Elle désire montrer à ses sujets le jeune monarque
Charles IX, alors âgé de quatorze ans (venant donc d’atteindre sa majorité),
accompagné de son frère, le duc d’Orléans, le futur Henri III, âgé de treize
ans, et de sa sœur, la future reine Margot, qui a onze ans.
La cour arrive à Troyes, le 23 mars 1564.

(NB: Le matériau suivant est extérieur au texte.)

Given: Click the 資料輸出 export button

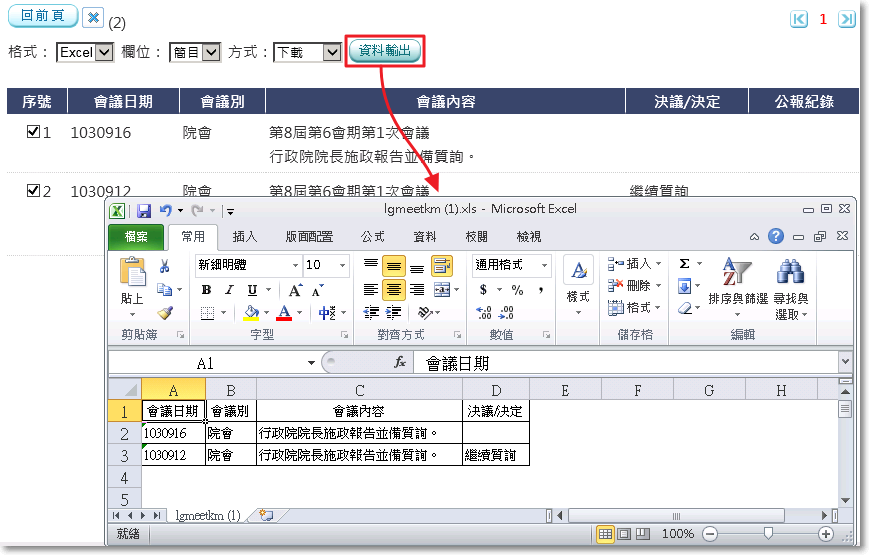Looking at the screenshot, I should pos(385,51).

Le corps constitué et les habitants vont au-devant
du roi.
Selon un déguisement fort à la mode à l’époque, font
partie du cortège, un grand nombre " de sauvages bien accoutrés ",
les uns montés sur des ânes, les autres sur des boucs et sur des chèvres. Ils
sont armés de flèches et de massues. Ensuite, vient une troupe de satyres armés
d’arcs, de flèches, de casse-têtes, d’où pendent de petites boules garnies de
pointes. Vient ensuite une compagnie richement vêtue de bourgeois et marchands
portant la livrée du roi, puis le maire, les échevins et les conseillers,
portant des robes de damas de soie mi-rouge, mi-bleue. Ils se mettent à genou,
le maire présente au roi les clefs de la ville, et fait une harangue à laquelle
le roi répond, puis ils remontent à cheval.
Chaque porte de la ville est décorée de groupes
représentant Charlemagne, Minerve, la Victoire… avec des vers disant que les
vertus du roi n’étaient pas moindres que celles du grand empereur.
La ville offre à la reine un présent de linge fin, à
tous, les vins de la ville. Le présent fait au roi est un vase d’argent orné de
figures, pesant 35 marcs, avec orfèvrerie et ciselure.
L’acte politique le plus important réalisé pendant
ce séjour, est le traité passé entre le roi de France et la reine d’Angleterre.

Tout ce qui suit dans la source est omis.